→ **Texto**
▬▬▬

No princípio eram as árvores
Os livros são filhos das árvores, que foram o primeiro lar da nossa espécie e, talvez, o mais antigo receptáculo das palavras escritas. A etimologia da palavra contém um velho relato sobre os primórdios. Em latim, liber, que significa “livro”, originariamente dava nome à casca da árvore ou, mais exatamente, à película fibrosa que separa a casca da madeira do tronco. Plínio, o Velho, afirma que os romanos escreviam em cascas de árvore antes de conhecer os rolos egípcios. Durante muitos séculos, diversos materiais — o papiro, o pergaminho — ocuparam o lugar daquelas antigas páginas de madeira, mas, numa viagem de ida e volta, com adoção do papel, os livros voltaram a nascer das árvores.
Como eu já expliquei, os gregos chamavam o livro de biblion, rememorando a cidade fenícia de Biblos, famosa pela exportação de papiro. Atualmente o emprego dessa palavra, em sua evolução, ficou reduzido ao título de uma única obra, a Bíblia. Para os romanos, liber não evocava cidades nem rotas comerciais, mas o mistério do bosque onde seus antepassados começaram a escrever, em meio aos sussurros do vento nas folhas. Os nomes germânicos — book, Buch, boek — também descendem de uma palavra arbórea: a faia de tronco esbranquiçado.
Em latim, o termo que significa “livro” tem quase o mesmo som que o adjetivo que significa “livre”, embora as raízes indo-europeias de ambos os vocábulos tenham origens diferentes. Muitas línguas neolatinas, como o espanhol, o francês, o italiano e o português, herdaram a coincidência dessa semelhança fonética, que convida ao jogo de palavras, identificando leitura e liberdade. Para os iluministas de todas as épocas, são duas paixões que sempre acabam confluindo.
Hoje aprendemos a escrever com luz sobre telas de cristal líquido ou de plasma, mas ainda ouvimos o chamado originário das árvores. Em suas cascas redigimos um disperso inventário amoroso da humanidade. Antonio Machado, em seus passeios pelos Campos de Castela, costumava parar junto ao rio para ler algumas linhas desse livro dos amantes:
Voltei a ver os álamos dourados,álamos do caminho na ribeirado Douro, entre San Polo e San Saturio,atrás das muralhas velhas de Soria [...].Estes choupos do rio, que acompanhamcom o som de suas folhas secaso som da água, quando o vento sopra,têm em suas cascasgravadas iniciais que são nomesde apaixonados, números que são datas.
Quando um adolescente risca duas iniciais com a ponta do canivete na casca prateada de um álamo, reproduz, sem saber, um gesto muito antigo. Calímaco, o bibliotecário de Alexandria, já menciona no século Ill a.C. uma mensagem amorosa numa árvore. Não é o único. Um personagem de Virgílio imagina como a casca, com o passar dos anos, irá se alargar e corroer seu nome e o dela: “E gravar meus amores nas jovens árvores; crescerão as árvores e com elas crescerão vocês, amores meus." Talvez o costume, ainda vivo, de tatuar letras na pele de uma árvore para conservar a lembrança de alguém que viveu e amou tenha sido um dos episódios mais antigos de escrita na Europa. Talvez, à beira de um rio que corre e passa e sonha, como dizia Machado, os antigos gregos e romanos tenham escrito os primeiros pensamentos e as primeiras palavras de amor. Sabe-se lá quantas dessas arvores acabaram se transformando em livros.

▬▬▬

→ **Lista de tarefas**
1. Redigite o texto sobre as árvores e os livros desde "Em latim, o" até "sempre acabam confluindo.", incluindo esse final.
2. Prolongue o texto sobre as árvores e os livros a partir da última frase dele.

→ **Trecho de origem**
▬▬▬

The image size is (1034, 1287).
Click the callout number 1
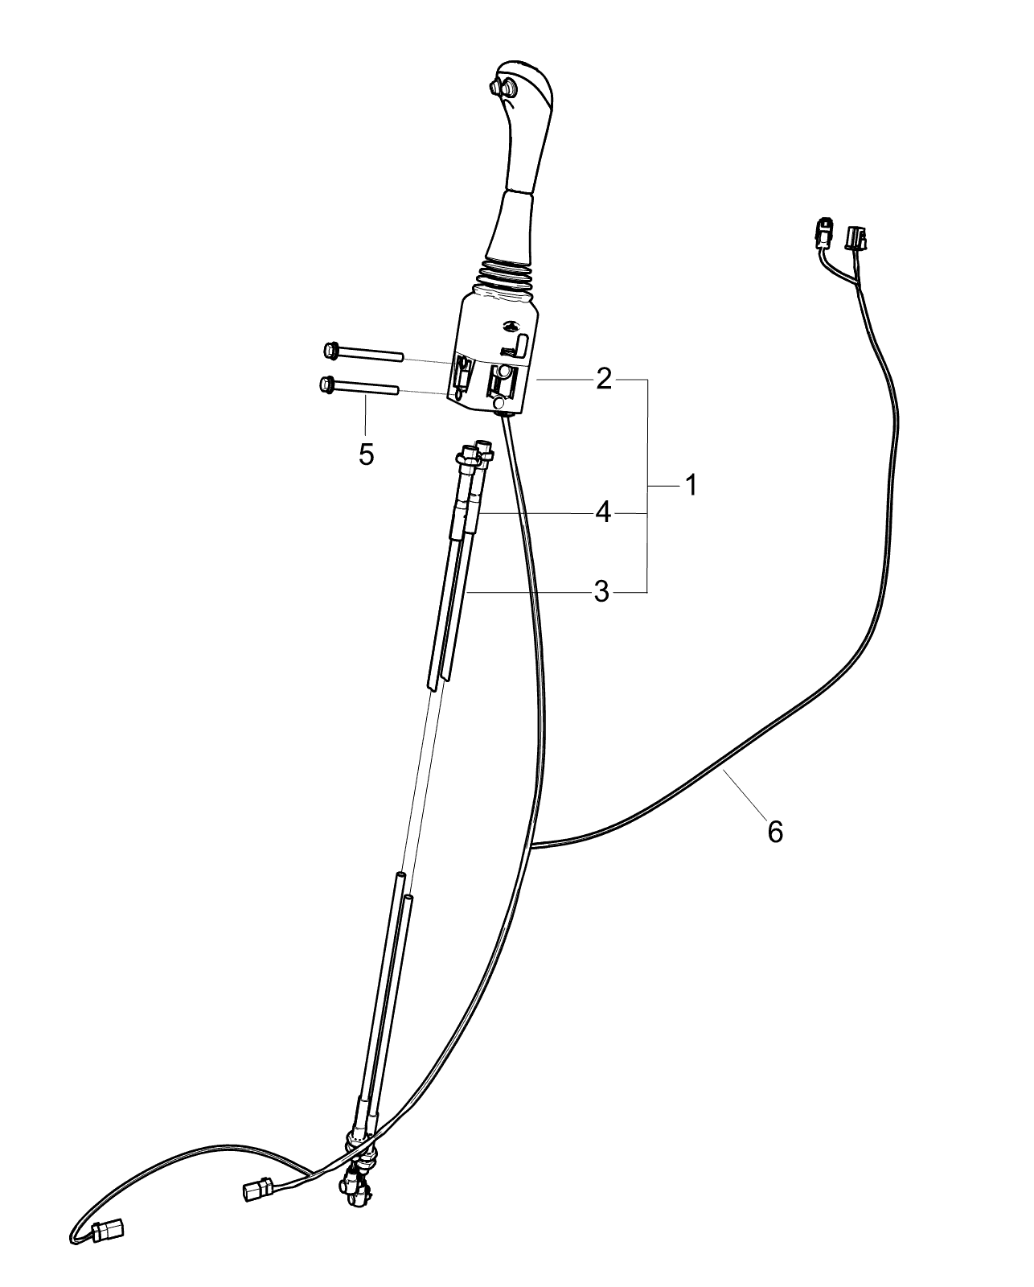click(691, 485)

▬▬▬

→ **Respostas às tarefas**
1.
Em latim, o termo que significa “livro” tem quase o mesmo som que o adjetivo que significa “livre”, embora as raízes indo-europeias de ambos os vocábulos tenham origens diferentes. Muitas línguas neolatinas, como o espanhol, o francês, o italiano e o português, herdaram a coincidência dessa semelhança fonética, que convida ao jogo de palavras, identificando leitura e liberdade. Para os iluministas de todas as épocas, são duas paixões que sempre acabam confluindo.

2.
Fonte: VALLEJO, Irene. O Infinito em um Junco: A Invenção dos Livros no Mundo Antigo. Tradução de Paulina Wacht e Ari Roitman. 1ª ed. Rio de Janeiro: Intrínseca, 2022.
GLOSSÁRIO:
Álamo — árvore ornamental de flores pequenas e casca rugosa, o mesmo que choupo;
Papiro — folha para escrever feita das hastes dos juncos provenientes das margens do rio Nilo;
Pergaminho — pele de cabra ou de ovelha preparada para a escrita ou encadernação;
Choupos — o mesmo que álamo;
Junco — nome comum a várias plantas herbáceas;
Fala — espécie de árvore; e
Indo-europeu — origem comum das Iínguas europeias.
01. QUESTÃO - De acordo com o texto, assinale a alternativa com a interpretação mais adequada para a frase “A etimologia da palavra contém um velho relato sobre os primórdios.”, localizada no primeiro parágrafo:
[A] O conhecimento do significado original da palavra latina liber, que originou a palavra “livro” em português, possibilita desvendar a relação do homem com a escrita nas cascas das árvores.
[B] Os primórdios da vida humana encontram-se nas árvores que, como receptáculos da palavra escrita, tornaram-se a verdadeira origem do conhecimento civilizatório.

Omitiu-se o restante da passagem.